*** Opening ENTRIES PROVIDED ***

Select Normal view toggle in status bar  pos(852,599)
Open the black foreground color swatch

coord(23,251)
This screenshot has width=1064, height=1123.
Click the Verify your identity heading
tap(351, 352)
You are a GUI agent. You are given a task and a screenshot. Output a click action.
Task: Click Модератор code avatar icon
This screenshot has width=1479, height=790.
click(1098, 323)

*** Closing ENTRIES PROVIDED ***
*** Opening ENTRIES PROVIDED ***

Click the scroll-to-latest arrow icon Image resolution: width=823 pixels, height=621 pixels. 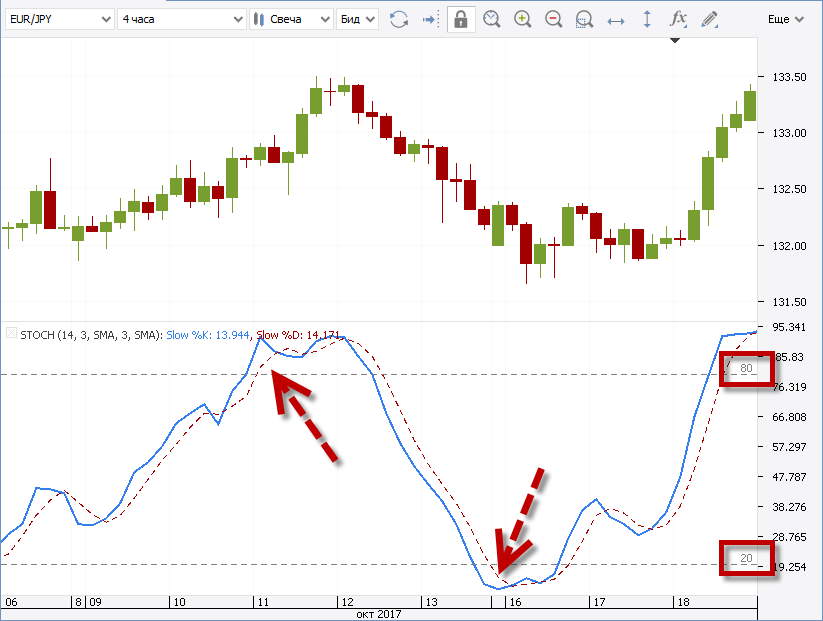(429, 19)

*** Closing ENTRIES PROVIDED ***

■ EXERCISE DETAILS:
In the listing above, locate the line containing "This screenshot has width=1064, height=1123." and the line containing "Task: Click Модератор code avatar icon", then transcribe both and every line between them verbatim.

■ WRITTEN RESPONSE:
This screenshot has width=1064, height=1123.
Click the Verify your identity heading
tap(351, 352)
You are a GUI agent. You are given a task and a screenshot. Output a click action.
Task: Click Модератор code avatar icon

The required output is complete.